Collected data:

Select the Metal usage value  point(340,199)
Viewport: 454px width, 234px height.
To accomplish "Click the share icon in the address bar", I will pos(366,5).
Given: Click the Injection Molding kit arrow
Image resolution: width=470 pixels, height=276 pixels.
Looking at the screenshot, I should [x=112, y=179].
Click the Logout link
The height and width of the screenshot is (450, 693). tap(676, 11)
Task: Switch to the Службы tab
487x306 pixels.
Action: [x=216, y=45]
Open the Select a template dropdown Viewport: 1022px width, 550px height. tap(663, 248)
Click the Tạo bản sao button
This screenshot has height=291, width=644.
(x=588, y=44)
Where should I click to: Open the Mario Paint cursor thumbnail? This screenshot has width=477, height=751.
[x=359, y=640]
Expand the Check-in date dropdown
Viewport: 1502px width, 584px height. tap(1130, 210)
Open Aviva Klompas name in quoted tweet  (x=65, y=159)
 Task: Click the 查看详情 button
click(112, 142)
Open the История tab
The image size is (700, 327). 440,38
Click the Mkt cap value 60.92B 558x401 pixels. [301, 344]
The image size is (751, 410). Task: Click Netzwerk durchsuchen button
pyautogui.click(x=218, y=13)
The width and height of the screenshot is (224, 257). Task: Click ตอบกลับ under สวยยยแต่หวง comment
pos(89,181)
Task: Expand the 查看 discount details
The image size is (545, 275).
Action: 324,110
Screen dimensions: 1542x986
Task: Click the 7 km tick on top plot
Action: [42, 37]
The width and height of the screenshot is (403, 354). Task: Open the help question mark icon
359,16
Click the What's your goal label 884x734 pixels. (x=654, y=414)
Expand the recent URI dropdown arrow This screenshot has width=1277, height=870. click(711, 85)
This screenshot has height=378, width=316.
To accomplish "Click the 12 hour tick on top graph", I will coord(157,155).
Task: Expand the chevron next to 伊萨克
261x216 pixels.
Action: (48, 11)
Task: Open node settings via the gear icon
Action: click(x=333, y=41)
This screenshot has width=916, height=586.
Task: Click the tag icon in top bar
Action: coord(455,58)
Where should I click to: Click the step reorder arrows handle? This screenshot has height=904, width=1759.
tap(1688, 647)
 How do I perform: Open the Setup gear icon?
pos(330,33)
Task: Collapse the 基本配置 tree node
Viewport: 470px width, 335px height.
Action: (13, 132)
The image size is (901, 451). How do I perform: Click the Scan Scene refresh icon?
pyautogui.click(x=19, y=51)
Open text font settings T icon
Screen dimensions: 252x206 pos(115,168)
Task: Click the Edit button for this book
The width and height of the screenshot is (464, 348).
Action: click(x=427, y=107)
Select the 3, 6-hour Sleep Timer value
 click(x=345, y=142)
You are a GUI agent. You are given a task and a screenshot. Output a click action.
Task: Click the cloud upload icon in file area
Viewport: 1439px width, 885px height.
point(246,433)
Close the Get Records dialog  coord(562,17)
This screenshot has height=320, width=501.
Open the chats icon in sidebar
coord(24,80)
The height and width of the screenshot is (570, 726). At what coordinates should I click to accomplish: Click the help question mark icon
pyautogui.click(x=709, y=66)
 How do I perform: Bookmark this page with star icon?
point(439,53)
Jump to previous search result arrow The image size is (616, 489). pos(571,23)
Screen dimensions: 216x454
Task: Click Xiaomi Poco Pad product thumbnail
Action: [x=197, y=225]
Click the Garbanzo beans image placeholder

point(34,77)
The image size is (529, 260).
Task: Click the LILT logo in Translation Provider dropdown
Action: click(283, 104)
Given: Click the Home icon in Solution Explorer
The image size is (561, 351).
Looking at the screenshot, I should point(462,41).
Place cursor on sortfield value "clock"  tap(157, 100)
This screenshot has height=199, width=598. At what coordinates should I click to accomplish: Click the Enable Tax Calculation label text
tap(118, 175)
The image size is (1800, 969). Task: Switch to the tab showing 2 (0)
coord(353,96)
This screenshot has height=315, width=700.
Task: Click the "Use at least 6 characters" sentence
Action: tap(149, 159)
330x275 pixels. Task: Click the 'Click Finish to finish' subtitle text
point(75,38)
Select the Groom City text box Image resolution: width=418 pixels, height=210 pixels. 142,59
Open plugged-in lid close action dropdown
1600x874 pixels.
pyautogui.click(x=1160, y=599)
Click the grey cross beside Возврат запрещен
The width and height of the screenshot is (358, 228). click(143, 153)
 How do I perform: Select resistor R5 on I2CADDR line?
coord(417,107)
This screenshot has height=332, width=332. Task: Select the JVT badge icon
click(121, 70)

**WHAT YOU SHOULD DO:** Please set down each line of the records exactly as given.

**ANSWER SPACE:**
Select the Metal usage value  point(340,199)
Viewport: 454px width, 234px height.
To accomplish "Click the share icon in the address bar", I will pos(366,5).
Given: Click the Injection Molding kit arrow
Image resolution: width=470 pixels, height=276 pixels.
Looking at the screenshot, I should [x=112, y=179].
Click the Logout link
The height and width of the screenshot is (450, 693). tap(676, 11)
Task: Switch to the Службы tab
487x306 pixels.
Action: [x=216, y=45]
Open the Select a template dropdown Viewport: 1022px width, 550px height. tap(663, 248)
Click the Tạo bản sao button
This screenshot has height=291, width=644.
(x=588, y=44)
Where should I click to: Open the Mario Paint cursor thumbnail? This screenshot has width=477, height=751.
[x=359, y=640]
Expand the Check-in date dropdown
Viewport: 1502px width, 584px height. tap(1130, 210)
Open Aviva Klompas name in quoted tweet  (x=65, y=159)
 Task: Click the 查看详情 button
click(112, 142)
Open the История tab
The image size is (700, 327). 440,38
Click the Mkt cap value 60.92B 558x401 pixels. [301, 344]
The image size is (751, 410). Task: Click Netzwerk durchsuchen button
pyautogui.click(x=218, y=13)
The width and height of the screenshot is (224, 257). Task: Click ตอบกลับ under สวยยยแต่หวง comment
pos(89,181)
Task: Expand the 查看 discount details
The image size is (545, 275).
Action: 324,110
Screen dimensions: 1542x986
Task: Click the 7 km tick on top plot
Action: [42, 37]
The width and height of the screenshot is (403, 354). Task: Open the help question mark icon
359,16
Click the What's your goal label 884x734 pixels. (x=654, y=414)
Expand the recent URI dropdown arrow This screenshot has width=1277, height=870. click(711, 85)
This screenshot has height=378, width=316.
To accomplish "Click the 12 hour tick on top graph", I will coord(157,155).
Task: Expand the chevron next to 伊萨克
261x216 pixels.
Action: (48, 11)
Task: Open node settings via the gear icon
Action: click(x=333, y=41)
This screenshot has width=916, height=586.
Task: Click the tag icon in top bar
Action: coord(455,58)
Where should I click to: Click the step reorder arrows handle? This screenshot has height=904, width=1759.
tap(1688, 647)
 How do I perform: Open the Setup gear icon?
pos(330,33)
Task: Collapse the 基本配置 tree node
Viewport: 470px width, 335px height.
Action: (13, 132)
The image size is (901, 451). How do I perform: Click the Scan Scene refresh icon?
pyautogui.click(x=19, y=51)
Open text font settings T icon
Screen dimensions: 252x206 pos(115,168)
Task: Click the Edit button for this book
The width and height of the screenshot is (464, 348).
Action: click(x=427, y=107)
Select the 3, 6-hour Sleep Timer value
 click(x=345, y=142)
You are a GUI agent. You are given a task and a screenshot. Output a click action.
Task: Click the cloud upload icon in file area
Viewport: 1439px width, 885px height.
point(246,433)
Close the Get Records dialog  coord(562,17)
This screenshot has height=320, width=501.
Open the chats icon in sidebar
coord(24,80)
The height and width of the screenshot is (570, 726). At what coordinates should I click to accomplish: Click the help question mark icon
pyautogui.click(x=709, y=66)
 How do I perform: Bookmark this page with star icon?
point(439,53)
Jump to previous search result arrow The image size is (616, 489). pos(571,23)
Screen dimensions: 216x454
Task: Click Xiaomi Poco Pad product thumbnail
Action: [x=197, y=225]
Click the Garbanzo beans image placeholder

point(34,77)
The image size is (529, 260).
Task: Click the LILT logo in Translation Provider dropdown
Action: click(283, 104)
Given: Click the Home icon in Solution Explorer
The image size is (561, 351).
Looking at the screenshot, I should point(462,41).
Place cursor on sortfield value "clock"  tap(157, 100)
This screenshot has height=199, width=598. At what coordinates should I click to accomplish: Click the Enable Tax Calculation label text
tap(118, 175)
The image size is (1800, 969). Task: Switch to the tab showing 2 (0)
coord(353,96)
This screenshot has height=315, width=700.
Task: Click the "Use at least 6 characters" sentence
Action: tap(149, 159)
330x275 pixels. Task: Click the 'Click Finish to finish' subtitle text
point(75,38)
Select the Groom City text box Image resolution: width=418 pixels, height=210 pixels. 142,59
Open plugged-in lid close action dropdown
1600x874 pixels.
pyautogui.click(x=1160, y=599)
Click the grey cross beside Возврат запрещен
The width and height of the screenshot is (358, 228). click(143, 153)
 How do I perform: Select resistor R5 on I2CADDR line?
coord(417,107)
This screenshot has height=332, width=332. Task: Select the JVT badge icon
click(121, 70)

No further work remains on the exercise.